Work to be completed:
Rewrite the records below, changing every "screenshot" to "image" and keeping all other wording the same. Leave the pictures out of your answer.
--- start Data provided ---
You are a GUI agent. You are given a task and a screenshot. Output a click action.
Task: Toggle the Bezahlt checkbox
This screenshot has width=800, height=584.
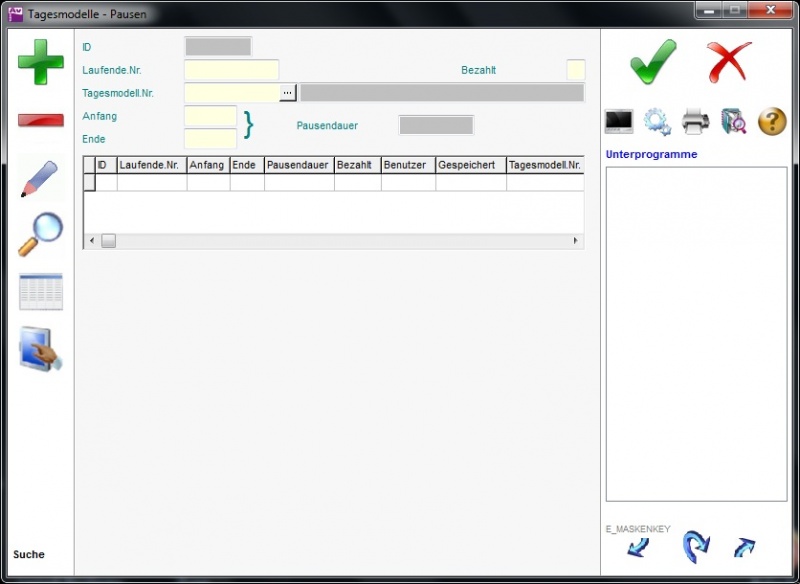575,70
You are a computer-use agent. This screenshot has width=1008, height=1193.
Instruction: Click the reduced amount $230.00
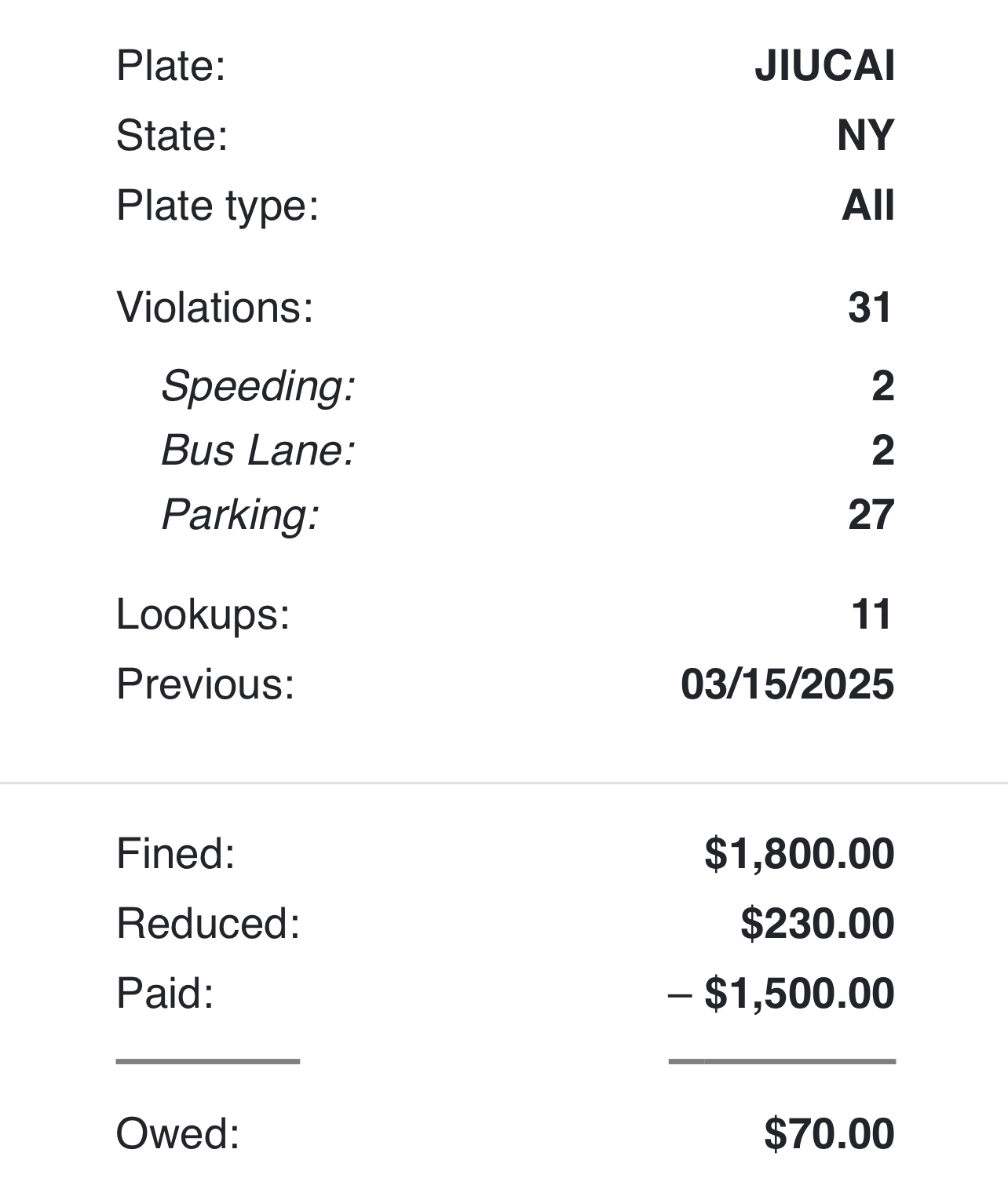point(817,923)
--- end Data provided ---
Output of the exercise:
You are a GUI agent. You are given a task and a image. Output a click action.
Task: Toggle the Bezahlt checkbox
This image has width=800, height=584.
575,70
You are a computer-use agent. This image has width=1008, height=1193.
Instruction: Click the reduced amount $230.00
point(817,923)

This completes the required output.